Brunson’s outstanding night ended with turnover.

The New York Knicks’ season came to an end on Friday night in Miami. Despite racing out of the gates and leading by as many as 14 points in the first quarter, New York was unable to beat the Heat in their building, as Jimmy Butler and co. punched their ticket to the Eastern Conference Finals with a 96-92 win.

The Knicks kept getting close in the fourth quarter but never found themselves able to wrest the lead away from Miami. With less than a minute remaining and New York trailing by six, they needed a miracle that somehow came, as Gabe Vincent inadvertently clocked Jalen Brunson while the Heat were trying to inbound the ball, which was given as a Flagrant 1.

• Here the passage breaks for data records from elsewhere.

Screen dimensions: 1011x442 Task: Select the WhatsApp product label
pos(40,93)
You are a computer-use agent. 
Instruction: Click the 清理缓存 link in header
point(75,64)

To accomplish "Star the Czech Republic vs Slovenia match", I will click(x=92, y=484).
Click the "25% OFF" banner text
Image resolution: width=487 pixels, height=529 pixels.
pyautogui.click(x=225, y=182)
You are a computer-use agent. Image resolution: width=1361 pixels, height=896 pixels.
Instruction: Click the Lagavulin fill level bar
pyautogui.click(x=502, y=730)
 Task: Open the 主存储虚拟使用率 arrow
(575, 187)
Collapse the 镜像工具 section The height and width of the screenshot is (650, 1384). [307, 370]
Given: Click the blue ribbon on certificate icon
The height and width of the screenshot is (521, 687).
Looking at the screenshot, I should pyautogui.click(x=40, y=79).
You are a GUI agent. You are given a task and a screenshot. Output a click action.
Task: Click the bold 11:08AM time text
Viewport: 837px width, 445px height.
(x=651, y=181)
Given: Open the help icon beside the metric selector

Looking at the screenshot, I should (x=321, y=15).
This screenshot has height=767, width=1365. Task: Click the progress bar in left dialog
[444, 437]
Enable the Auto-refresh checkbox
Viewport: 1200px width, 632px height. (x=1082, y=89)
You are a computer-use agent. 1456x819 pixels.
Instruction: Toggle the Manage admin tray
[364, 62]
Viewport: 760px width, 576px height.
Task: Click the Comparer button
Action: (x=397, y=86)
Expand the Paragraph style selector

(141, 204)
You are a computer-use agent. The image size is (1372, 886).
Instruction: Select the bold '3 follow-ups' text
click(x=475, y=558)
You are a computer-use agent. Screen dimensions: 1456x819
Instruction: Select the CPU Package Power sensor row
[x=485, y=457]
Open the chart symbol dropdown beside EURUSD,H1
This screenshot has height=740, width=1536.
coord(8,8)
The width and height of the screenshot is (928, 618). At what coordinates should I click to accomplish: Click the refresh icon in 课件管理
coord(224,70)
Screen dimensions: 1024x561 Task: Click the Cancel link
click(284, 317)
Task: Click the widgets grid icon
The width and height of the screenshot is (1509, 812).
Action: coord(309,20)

After Brunson made both free throws and Josh Hart scored on the ensuing possession, New York needed a stop to get the ball back with a chance to tie. They got it, gave the ball to Brunson, and let him take it up the floor. He got himself into some trouble by dribbling into the corner, where he was trapped by Jimmy Butler and Max Strus.

With a pass to Hart a little too risky, Brunson tried dumping it off to a cutting Julius Randle. But the ball was unable to get to him, as Miami forced a turnover that let them seal a win.

It is a brutal way for this game to end for Brunson, as he was nothing short of magnificent on the night — the team’s prized offseason acquisition had 41 points on 14-for-22 shooting with four rebounds and three assists in 45 minutes of work. He’s almost certainly the main reason the future’s so bright in New York, but his final moment during his debut season in the Big Apple is one he’s going to want back.